Stockhausen: Stimmung and Cosmic Pulses

Barbican Centre, London

 

A SINGLE spherical ball sits at the centre of the Barbican Hall's stage, emitting a faint white light and, as the audience waits with anticipation, the six members of vocal harmonic ensemble Singcircle drift on separately to take their place on cushions around the ominous globe.
The atmosphere is one of a seance yet what comes next is not so much an "om, om, om" but more of an "eye ee eye ee Saturday" and other random words.

They form a set of rhythmic phonetic patterns for 51 sections, or models, in which a new harmonic melody is explored in Karlheinz Stockhausen's Stimmung (Atmosphere), an epic 70 minute-plus vocal acoustic experiment that requires the utmost concentration from its performers and months of rehearsal time. The beautiful, trance-like piece uses six vocalists — a bass, two sopranos, a mezzo-soprano and two tenors — and six microphones.

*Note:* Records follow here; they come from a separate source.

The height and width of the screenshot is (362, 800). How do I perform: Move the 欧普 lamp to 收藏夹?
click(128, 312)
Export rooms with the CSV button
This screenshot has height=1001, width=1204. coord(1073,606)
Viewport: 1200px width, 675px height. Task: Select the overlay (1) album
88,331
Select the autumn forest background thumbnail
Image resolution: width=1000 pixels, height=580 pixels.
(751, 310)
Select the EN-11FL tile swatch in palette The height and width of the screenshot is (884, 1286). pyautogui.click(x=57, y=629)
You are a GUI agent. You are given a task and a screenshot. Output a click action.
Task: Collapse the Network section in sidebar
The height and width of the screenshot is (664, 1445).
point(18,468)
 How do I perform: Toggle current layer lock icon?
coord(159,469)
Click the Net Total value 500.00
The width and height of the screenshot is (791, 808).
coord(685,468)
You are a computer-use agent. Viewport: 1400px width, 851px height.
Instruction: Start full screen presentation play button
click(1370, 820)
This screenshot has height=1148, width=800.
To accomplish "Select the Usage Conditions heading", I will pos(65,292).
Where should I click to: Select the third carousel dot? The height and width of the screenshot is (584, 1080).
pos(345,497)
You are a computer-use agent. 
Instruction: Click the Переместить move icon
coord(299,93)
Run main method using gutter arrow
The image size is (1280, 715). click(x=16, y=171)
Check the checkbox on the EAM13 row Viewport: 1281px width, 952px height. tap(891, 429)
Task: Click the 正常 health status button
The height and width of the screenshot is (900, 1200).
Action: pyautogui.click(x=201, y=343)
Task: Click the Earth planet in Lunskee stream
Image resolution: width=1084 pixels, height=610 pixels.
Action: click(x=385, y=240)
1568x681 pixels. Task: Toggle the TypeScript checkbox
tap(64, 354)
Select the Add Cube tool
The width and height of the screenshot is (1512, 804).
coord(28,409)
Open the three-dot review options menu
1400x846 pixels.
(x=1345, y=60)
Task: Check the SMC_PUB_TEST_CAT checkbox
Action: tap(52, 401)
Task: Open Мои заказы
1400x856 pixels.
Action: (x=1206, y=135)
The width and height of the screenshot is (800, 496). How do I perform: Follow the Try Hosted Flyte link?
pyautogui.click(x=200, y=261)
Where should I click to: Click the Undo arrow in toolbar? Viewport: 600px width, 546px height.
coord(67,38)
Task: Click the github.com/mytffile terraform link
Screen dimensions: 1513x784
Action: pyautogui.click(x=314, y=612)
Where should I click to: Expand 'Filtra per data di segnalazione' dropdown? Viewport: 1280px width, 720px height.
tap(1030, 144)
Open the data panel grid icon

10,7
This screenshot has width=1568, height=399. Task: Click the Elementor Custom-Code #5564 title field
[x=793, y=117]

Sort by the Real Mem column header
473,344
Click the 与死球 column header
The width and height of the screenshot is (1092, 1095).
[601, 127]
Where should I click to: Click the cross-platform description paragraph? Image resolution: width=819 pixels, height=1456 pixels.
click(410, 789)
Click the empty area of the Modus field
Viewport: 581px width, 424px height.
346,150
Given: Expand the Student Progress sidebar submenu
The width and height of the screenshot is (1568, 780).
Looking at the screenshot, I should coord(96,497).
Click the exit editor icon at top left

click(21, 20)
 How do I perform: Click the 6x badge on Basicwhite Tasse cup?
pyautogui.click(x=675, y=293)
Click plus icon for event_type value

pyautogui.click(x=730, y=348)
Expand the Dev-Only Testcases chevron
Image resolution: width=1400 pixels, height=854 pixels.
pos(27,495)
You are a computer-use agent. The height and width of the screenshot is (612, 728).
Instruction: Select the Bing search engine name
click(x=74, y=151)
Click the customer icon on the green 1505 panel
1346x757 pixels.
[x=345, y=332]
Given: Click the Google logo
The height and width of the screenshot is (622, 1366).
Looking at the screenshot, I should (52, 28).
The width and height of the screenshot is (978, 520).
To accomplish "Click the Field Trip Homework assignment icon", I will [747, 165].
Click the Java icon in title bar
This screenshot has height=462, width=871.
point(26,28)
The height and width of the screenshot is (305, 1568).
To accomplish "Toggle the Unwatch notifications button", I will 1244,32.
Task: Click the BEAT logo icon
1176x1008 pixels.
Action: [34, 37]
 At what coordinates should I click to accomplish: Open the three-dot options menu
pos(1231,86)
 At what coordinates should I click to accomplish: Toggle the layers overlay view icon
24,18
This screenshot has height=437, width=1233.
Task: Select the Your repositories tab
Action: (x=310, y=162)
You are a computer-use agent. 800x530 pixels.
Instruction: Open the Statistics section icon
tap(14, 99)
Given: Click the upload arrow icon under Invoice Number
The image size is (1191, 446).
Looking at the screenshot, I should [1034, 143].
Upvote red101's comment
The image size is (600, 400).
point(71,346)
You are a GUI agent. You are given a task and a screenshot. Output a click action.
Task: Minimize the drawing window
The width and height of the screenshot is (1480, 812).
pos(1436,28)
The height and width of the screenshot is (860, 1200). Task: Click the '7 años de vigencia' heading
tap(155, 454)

This historic performance sees Singcircle, who first performed the piece at the Round House in London 40 years ago, repeating it for the last time. It features the piece's original director Gregory Rose who returns to direct and "sing" bass.
The seminal piece is one of two by the pioneering German composer and the concert marks the 10th anniversary of his death.
The second piece, Cosmic Pulses, was composed in 2006 and was Stockhausen's last purely electronic work. It's given the laser treatment by audio-visual artist Robert Henke, with the beams shooting not on the stage but above the audience's heads, perhaps in keeping with the planetary influence of the piece.
Decidedly more abrasive than the folksy ritualism of Stimmung, the work is very reminiscent of much of the creations of dark electronic act Coil, whose spatial experiments were profoundly influenced by Stockhausen.
A true forefather of modern electronic music, may his work live on.